Dulltown, UK: Today’s instruction is to pull away the bubble wrap and quickly pop one or two of the bubbles just for the fun of it; slit the brown tape along the central join and allow the two cardboard flaps to spring open; stroke the exposed polished mahogany top with the palm of your hand and admire its smoothness; pull out plugs marked: ‘A’ ‘B’ ‘D’ and ‘F’ – on no account touch plug ‘E’; attach the mains lead (cord US), plug in and switch on. Remove your socks and shoes and slip your toes into the wide slot in the bottom and press the large red button in the middle of the control panel.
So, what was it like back in Britain in 1934? One could study the economic and political history, or look at clips of film, or read the diaries of famous people from the period I suppose. But what what did everyday middle class people get up to in the privacy of their homes?
Well dear reader, how about thumbing through that minefield of information The Daily Express Enquire Within? It’s another one of my scruffy old cheap junk shop books. Look, here’s a picture of the title page with a very nice globe emblem on it:
Let’s dive in at random. I will include with today’s selection the pithy words of wisdom printed across the head of each page.
Page 472. (He that is down, need fear no fall…) [cont.]
Be careful to write out the whole telegram very legibly, both the message and address. In order to economise space do not cut down on the address until it is of no use at the other end. The officials spare no pains in trying to find an insufficient address, but they are not bound to do this…
Page 473. [cont.]: (He that is low, no pride.)
Feeding of Fowls.
The feeding will vary according as the fowls are meant for laying or to be fattened. For laying the food should be given rather warm, and non-farinaceous; for fattening farinaceous grain and paste should be given.
Page 219. (To-morrow sinks into the silent tomb.)

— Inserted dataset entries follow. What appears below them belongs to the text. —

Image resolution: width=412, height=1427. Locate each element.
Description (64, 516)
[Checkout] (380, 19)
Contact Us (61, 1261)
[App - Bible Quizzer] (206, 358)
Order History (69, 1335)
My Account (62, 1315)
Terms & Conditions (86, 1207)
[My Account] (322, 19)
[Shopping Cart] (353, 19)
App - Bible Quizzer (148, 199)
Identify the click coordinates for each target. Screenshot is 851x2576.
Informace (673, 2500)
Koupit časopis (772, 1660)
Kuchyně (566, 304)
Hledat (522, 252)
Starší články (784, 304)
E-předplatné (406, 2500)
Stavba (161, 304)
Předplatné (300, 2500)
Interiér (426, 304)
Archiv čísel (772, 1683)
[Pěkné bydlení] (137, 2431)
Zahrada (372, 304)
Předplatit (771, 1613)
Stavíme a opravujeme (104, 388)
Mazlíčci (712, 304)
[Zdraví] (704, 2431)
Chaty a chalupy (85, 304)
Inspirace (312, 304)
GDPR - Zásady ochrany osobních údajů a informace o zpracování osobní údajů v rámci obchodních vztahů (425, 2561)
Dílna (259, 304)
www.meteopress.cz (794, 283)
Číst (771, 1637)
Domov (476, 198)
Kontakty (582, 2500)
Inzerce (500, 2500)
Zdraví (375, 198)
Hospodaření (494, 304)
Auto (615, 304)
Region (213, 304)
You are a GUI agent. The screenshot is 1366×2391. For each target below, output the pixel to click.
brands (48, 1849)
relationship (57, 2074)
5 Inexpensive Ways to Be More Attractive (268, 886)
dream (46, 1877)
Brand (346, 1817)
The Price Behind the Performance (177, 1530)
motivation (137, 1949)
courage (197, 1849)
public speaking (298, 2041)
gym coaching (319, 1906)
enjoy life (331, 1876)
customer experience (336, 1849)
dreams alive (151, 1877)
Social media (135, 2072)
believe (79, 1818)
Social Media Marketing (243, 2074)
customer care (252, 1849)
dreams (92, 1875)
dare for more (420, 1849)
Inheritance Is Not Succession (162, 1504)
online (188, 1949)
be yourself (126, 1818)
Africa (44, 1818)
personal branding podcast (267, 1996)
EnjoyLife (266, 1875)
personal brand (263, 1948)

Arrest of the Debtor – may be ordered by the Court if, after a bankruptcy notice or petition, there is probable reason to believe that he has absconded or is about to abscond, or to remove, conceal, or destroy any of his goods, books, &c., or if, after receiving an order, he removes any goods above the value of £5, or if, without good cause shown, he fails to attend any examination order by the Court.
Page 81. (To be prudent is the best revenue.)
Take of flour half a pound; butter, four ounces; sugar, four ounces; two eggs; carbonate of ammonia, one teaspoonful; white wine, enough to mix to a proper consistence. Cut out with a glass.
Page 29. (Study not to beautify thy face, but thy mind.)
When removed from wet pickle, wash well, put into pan with cold water, bring to boil, and skim. Allow to simmer slowly for three hours according to size. Remove the skin and extra fat at root of tongue; set up in skewers, glaze, and garnish with tomatoes, beetroot, or lettuce. The tongue may be decorated with scrolls of butter on top.
Page 357. (There is no grief like the grief which does not speak.)
Hints on Conduct and Manners.
Be sociable. – Avoid reserve in society. Remember that the social elements, like the air we breathe, are purified by motion. Thought illuminates thought, and smiles win smiles.